» SELECTED TEXT
━━━━━━━━━━━━━━━━━━━━

That makes sense to me. Oscar would probably be out and about the town, and may need a bodyguard/ friend who had actualy been OUTSIDE Seven at one point in his/her life.

BTW.. fully updated Oscar in his first posting. equipment and all.
I didn't add it up but I'm sure it all comes in well under the 480 GP he has to spend.


----------



## Velmont (Feb 1, 2004)

Personnally, my character may have met everyone else who lived in the village, but I doubt he would have created any good relationship with them. He is a bit loner, wanting more the company of Prince or the animals on his farm rather than stranger. His family is plenty enough for him as human relation. Anyway, he is a small guy in a big world, so he doesn't feel really at his place in the village.


----------



## doghead (Feb 1, 2004)

*Oscar* Seven is officially a town. It has walls and a charter an all! Feel free to call it what you wish, but the locals might be a bit touchy if you call it a hamlet.

*Hewik Leafwing* OK. You can be with the group.

━━━━━━━━━━━━━━━━━━━━

» MATERIAL
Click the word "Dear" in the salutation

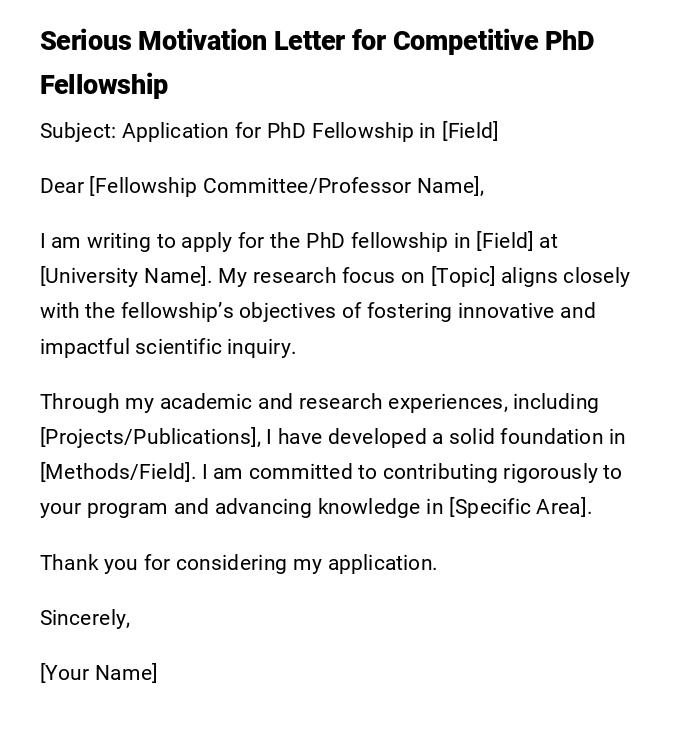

━━━━━━━━━━━━━━━━━━━━

» INSTRUCTIONS TO FOLLOW
Extract the passage of the forum thread from "## Velmont (Feb" to "in the village.", copying it word for word. The material is separate from the forum thread.

» SOLUTION TO THIS TASK
## Velmont (Feb 1, 2004)

Personnally, my character may have met everyone else who lived in the village, but I doubt he would have created any good relationship with them. He is a bit loner, wanting more the company of Prince or the animals on his farm rather than stranger. His family is plenty enough for him as human relation. Anyway, he is a small guy in a big world, so he doesn't feel really at his place in the village.